Task requirements – Reproduce verbatim the lines of the material from the one containing "Image resolution: width=1080" through the one containing "coord(1241,674)", including both of those lines.

Material for locating displayed items –
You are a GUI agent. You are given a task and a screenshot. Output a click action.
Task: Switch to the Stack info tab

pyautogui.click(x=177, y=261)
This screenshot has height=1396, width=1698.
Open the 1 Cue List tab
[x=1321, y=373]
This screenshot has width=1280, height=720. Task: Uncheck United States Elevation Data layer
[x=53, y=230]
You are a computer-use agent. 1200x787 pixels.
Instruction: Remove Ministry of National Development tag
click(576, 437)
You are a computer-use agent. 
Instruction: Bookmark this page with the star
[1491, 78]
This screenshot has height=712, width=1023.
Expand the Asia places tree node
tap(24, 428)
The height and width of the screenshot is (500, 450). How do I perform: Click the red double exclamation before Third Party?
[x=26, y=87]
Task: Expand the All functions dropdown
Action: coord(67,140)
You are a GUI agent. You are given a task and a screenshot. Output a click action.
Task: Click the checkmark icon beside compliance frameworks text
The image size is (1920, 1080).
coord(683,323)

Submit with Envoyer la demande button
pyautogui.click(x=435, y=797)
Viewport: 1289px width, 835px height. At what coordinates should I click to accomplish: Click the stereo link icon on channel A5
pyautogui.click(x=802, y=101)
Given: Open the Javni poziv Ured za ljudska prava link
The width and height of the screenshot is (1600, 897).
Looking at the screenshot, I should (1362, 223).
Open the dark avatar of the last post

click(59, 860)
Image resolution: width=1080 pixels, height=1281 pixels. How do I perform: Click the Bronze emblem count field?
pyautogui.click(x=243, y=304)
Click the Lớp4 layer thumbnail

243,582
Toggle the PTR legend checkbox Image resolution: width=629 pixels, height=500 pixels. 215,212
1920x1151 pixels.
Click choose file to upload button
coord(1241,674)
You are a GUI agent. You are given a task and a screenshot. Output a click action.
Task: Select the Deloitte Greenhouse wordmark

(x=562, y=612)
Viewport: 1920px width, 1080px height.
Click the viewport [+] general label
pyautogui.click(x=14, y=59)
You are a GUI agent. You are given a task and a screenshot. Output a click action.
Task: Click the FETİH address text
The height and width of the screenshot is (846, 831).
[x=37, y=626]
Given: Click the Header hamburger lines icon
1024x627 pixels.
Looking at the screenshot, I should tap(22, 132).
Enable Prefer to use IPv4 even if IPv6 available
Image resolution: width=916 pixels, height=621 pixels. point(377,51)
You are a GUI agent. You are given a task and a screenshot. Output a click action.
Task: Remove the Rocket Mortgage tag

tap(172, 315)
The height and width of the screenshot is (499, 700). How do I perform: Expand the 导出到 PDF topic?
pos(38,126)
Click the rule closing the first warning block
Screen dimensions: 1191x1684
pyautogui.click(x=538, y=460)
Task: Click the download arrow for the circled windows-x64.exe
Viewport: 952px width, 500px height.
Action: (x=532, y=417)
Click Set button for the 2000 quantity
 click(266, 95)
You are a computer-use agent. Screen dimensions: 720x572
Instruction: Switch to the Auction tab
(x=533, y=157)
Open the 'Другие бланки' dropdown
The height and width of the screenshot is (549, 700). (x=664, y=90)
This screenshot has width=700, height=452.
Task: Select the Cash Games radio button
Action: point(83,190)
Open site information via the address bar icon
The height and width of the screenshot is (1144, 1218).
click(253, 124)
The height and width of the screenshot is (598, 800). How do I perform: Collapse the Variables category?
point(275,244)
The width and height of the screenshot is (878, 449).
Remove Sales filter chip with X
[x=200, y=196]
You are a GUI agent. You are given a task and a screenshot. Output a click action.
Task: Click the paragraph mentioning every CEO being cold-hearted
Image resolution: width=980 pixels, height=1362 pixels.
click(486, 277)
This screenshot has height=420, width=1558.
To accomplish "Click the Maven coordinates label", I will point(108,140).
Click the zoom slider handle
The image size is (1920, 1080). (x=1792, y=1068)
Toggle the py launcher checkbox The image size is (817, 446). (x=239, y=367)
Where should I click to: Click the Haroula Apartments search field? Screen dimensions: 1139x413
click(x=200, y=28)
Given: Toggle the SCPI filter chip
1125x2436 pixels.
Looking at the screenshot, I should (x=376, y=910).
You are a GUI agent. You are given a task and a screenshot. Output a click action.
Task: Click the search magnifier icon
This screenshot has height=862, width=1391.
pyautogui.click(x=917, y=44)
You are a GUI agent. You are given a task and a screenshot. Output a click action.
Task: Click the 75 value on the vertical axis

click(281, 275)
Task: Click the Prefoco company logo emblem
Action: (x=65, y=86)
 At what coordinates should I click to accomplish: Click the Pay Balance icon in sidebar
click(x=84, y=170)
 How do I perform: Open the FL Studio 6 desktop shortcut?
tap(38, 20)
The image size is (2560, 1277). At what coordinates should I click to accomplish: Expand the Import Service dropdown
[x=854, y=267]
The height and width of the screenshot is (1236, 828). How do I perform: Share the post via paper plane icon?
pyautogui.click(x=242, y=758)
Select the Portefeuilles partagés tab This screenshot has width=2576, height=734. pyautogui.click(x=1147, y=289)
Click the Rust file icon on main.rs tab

Answer for the task –
Image resolution: width=1080 pixels, height=1281 pixels. How do I perform: Click the Bronze emblem count field?
pyautogui.click(x=243, y=304)
Click the Lớp4 layer thumbnail

243,582
Toggle the PTR legend checkbox Image resolution: width=629 pixels, height=500 pixels. 215,212
1920x1151 pixels.
Click choose file to upload button
coord(1241,674)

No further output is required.